Kasus Tertinggi pada Bulan Juni
PALANGKA RAYA-Kemarau basah yang melanda wilayah Kalimantan Tengah (Kalteng) saat ini menyebabkan sering turun hujan. Kondisi ini dapat berpengaruh pada peningkatan kasus demam berdarah dengue (DBD).
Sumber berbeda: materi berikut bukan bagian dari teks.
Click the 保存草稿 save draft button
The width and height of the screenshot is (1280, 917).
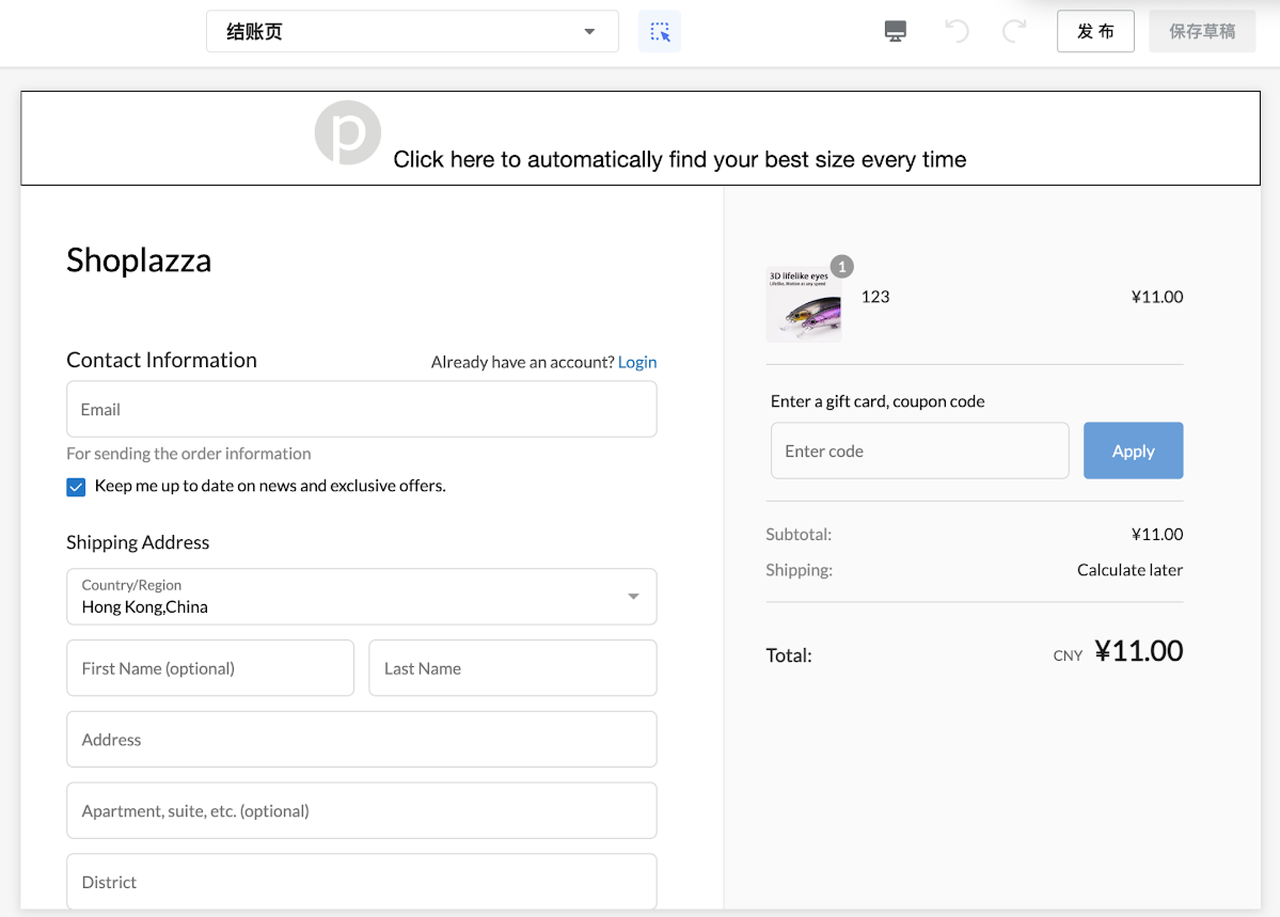(1202, 32)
Karena itu dinas kesehatan mewanti-wanti masyarakat agar mewaspadai ancaman berbagai penyakit yang bisa muncul saat musim seperti ini.
Kepala Dinas Kesehatan (Dinkes) Provinsi Kalteng Suyuti Syamsul melalui Kepala Bidang Pengendalian dan Pemberantasan Penyakit dr Riza Syahputra MAP mengatakan, sejauh ini belum terjadi peningkatan kasus DBD. Meski demikian, pihaknya tetap mengingatkan masyarakat untuk selalu waspada, karena kasus DBD tetap berpotensi meningkat.
“Kalau kami ambil tren kasus tiga bulan terakhir se-Kalteng, Juli ada 29 kasus, Agustus malah turun jadi 14 kasus, lalu September sejauh ini per tanggal 9 ada 6 kasus,” bebernya, Senin (12/9).
Memang dilihat dari tren kasus DBD tiga bulan terakhir justru menunjukkan penurunan. Namun, bulan sebelumnya yaitu bulan Juni kasus DBD se-Kalteng menunjukkan angka paling tinggi. “Kalau kita lihat tren kasus di bulan Juni, itu angka paling tinggi tahun ini yaitu 114 kasus,” tuturnya.
Ia mengatakan, tingginya kasus yang terjadi bulan Juni lalu kemungkinan karena curah hujan yang tinggi. “Apakah bulan Juni puncak mucim hujan, bisa dimaknai seperti itu, jadi puncak kasus DBD untuk update data sejauh ini ada pada bulan Juni,” jelasnya.
Dari data yang terhimpun, pada Juni lalu tercatat ada 114 kasus DBD se-Kalteng. Kabupaten Kotawaringin Barat punya jumlah kasus tertinggi, yakni 69 kasus. “Kemungkinan selain curah hujan di sana yang lebih tinggi, juga dipengaruhi oleh kebersihan lingkungan, karena lingkungan kotor menjadi tempat yang nyaman bagi nyamuk untuk bersarang dan berkembang biak,” ucapnya. Sementara kabupaten dengan jumlah kasus paling sedikit adalah Lamandau, yakni 1 kasus.
Melihat tren kasus pada bulan September, kendati sebagian besar wilayah Kalteng sering terjadi hujan dan pada beberapa wilayah sampai terjadi banjir, jumlah kasus DBD pada bulan ini baru berjumlah 6 kasus.
“Kalau kita lihat bulan September ini, anggap saja sekarang pertengahan bulan, kita lihat jumlah kasus saat ini yaitu enam kasus kalikan dua, jadi kurang lebih 11 atau 12 kasus kemungkinannya,” ucapnya.
“Kemungkinan lebih dari enam iya, tapi kalau melebihi kasus di bulan Agustus kita lihat juga curah hujan bulan ini,” tambahnya.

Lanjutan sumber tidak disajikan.